**The problem**: Each record, minus any picture, should be returned exactly as written.
^^^^
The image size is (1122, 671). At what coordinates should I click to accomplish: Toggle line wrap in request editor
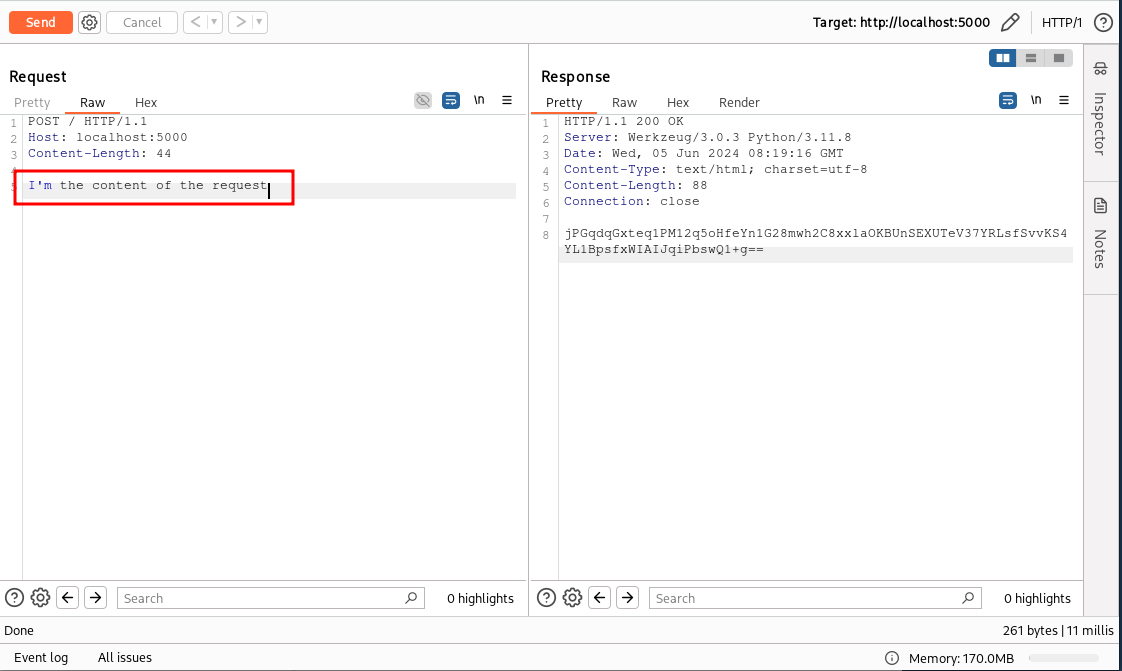(451, 100)
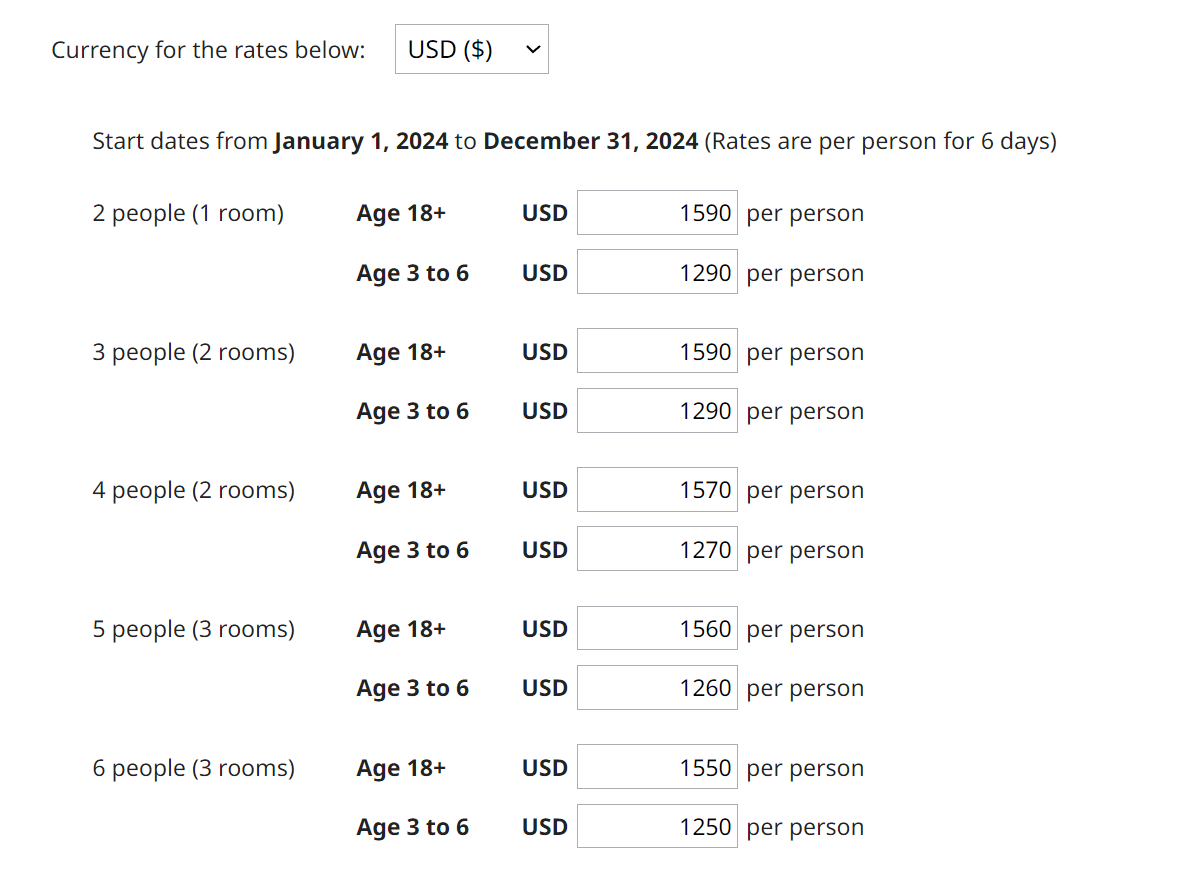1188x876 pixels.
Task: Open the USD ($) currency dropdown
Action: point(471,49)
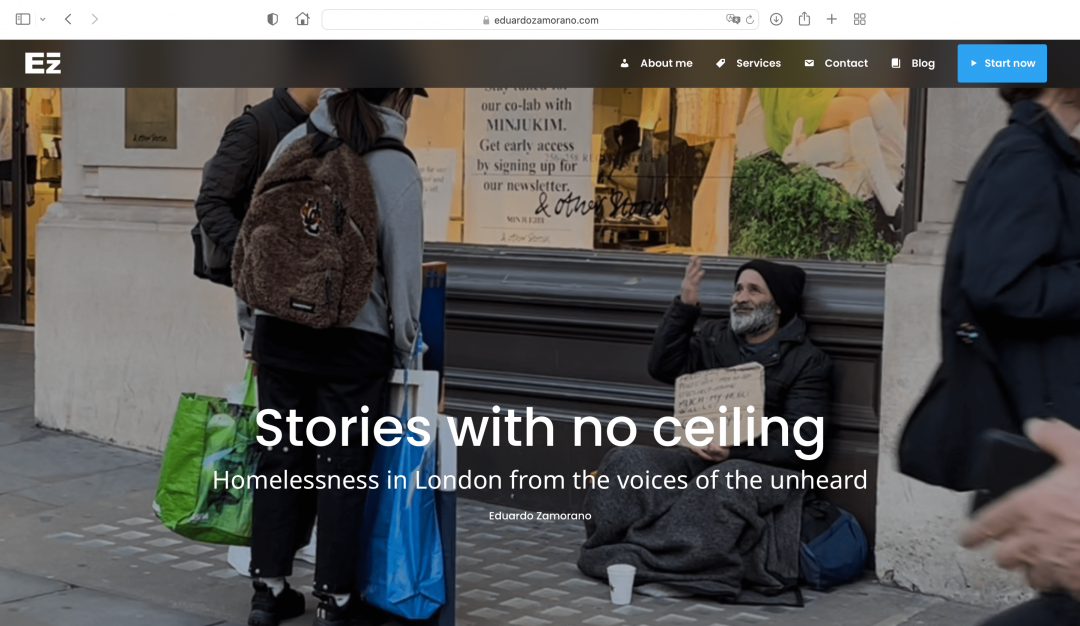The width and height of the screenshot is (1080, 626).
Task: Expand the sidebar tab group chevron
Action: point(43,19)
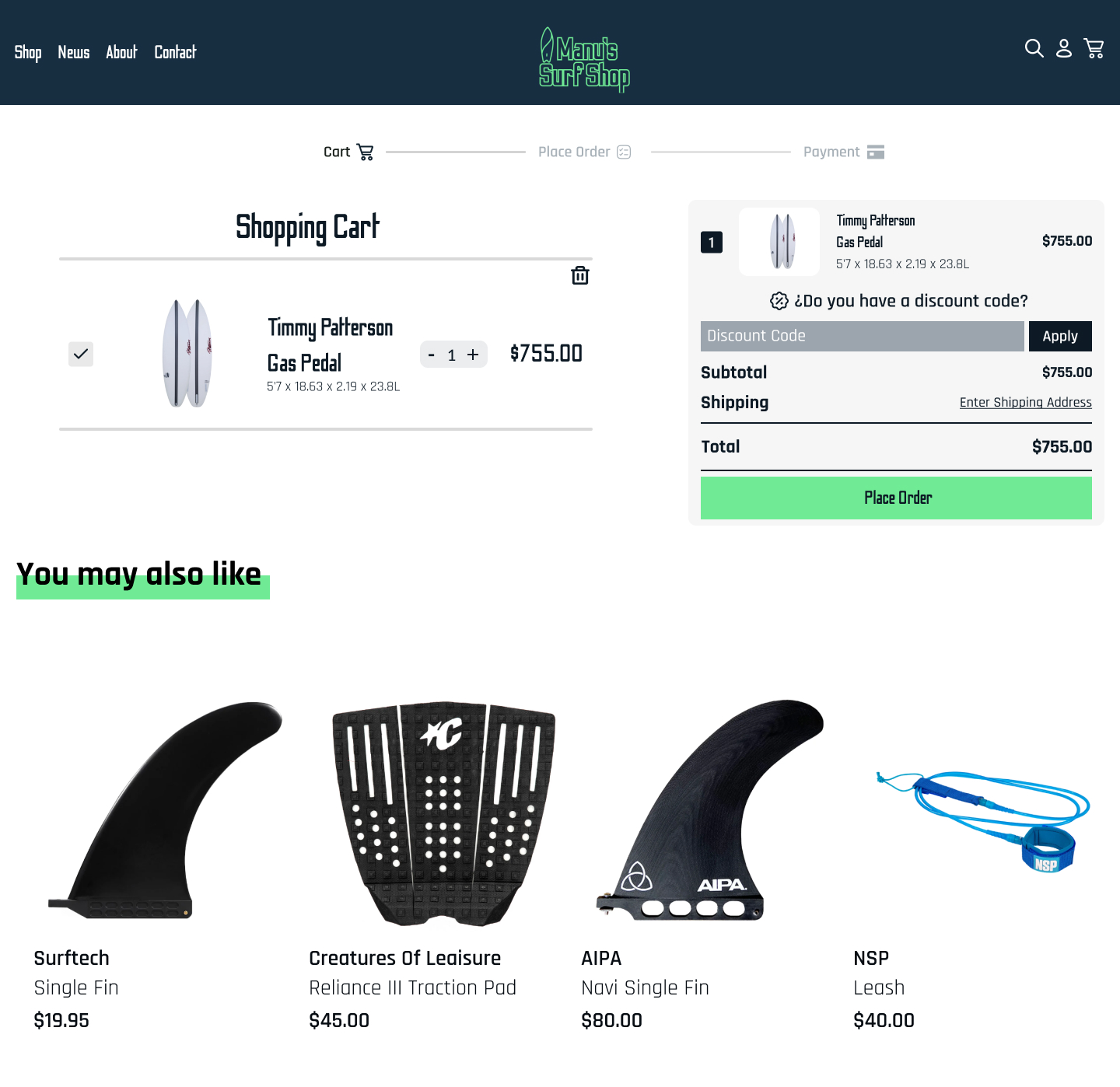The width and height of the screenshot is (1120, 1087).
Task: Open the NSP Leash product thumbnail
Action: tap(983, 821)
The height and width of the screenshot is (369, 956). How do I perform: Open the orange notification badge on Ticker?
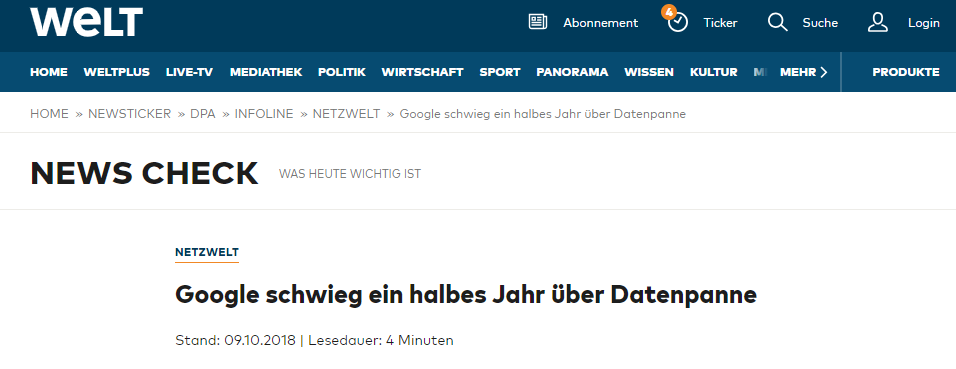[669, 12]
^^^^
**Problem solution**:
The image size is (1122, 671). At what coordinates should I click to accomplish: Toggle line wrap in request editor
(451, 100)
1188x876 pixels.
Task: Open the USD ($) currency dropdown
Action: point(471,49)
The width and height of the screenshot is (1080, 626).
Task: Expand the sidebar tab group chevron
Action: point(43,19)
The width and height of the screenshot is (1120, 1087).
Task: Open the NSP Leash product thumbnail
Action: tap(983, 821)
The height and width of the screenshot is (369, 956). How do I perform: Open the orange notification badge on Ticker?
[669, 12]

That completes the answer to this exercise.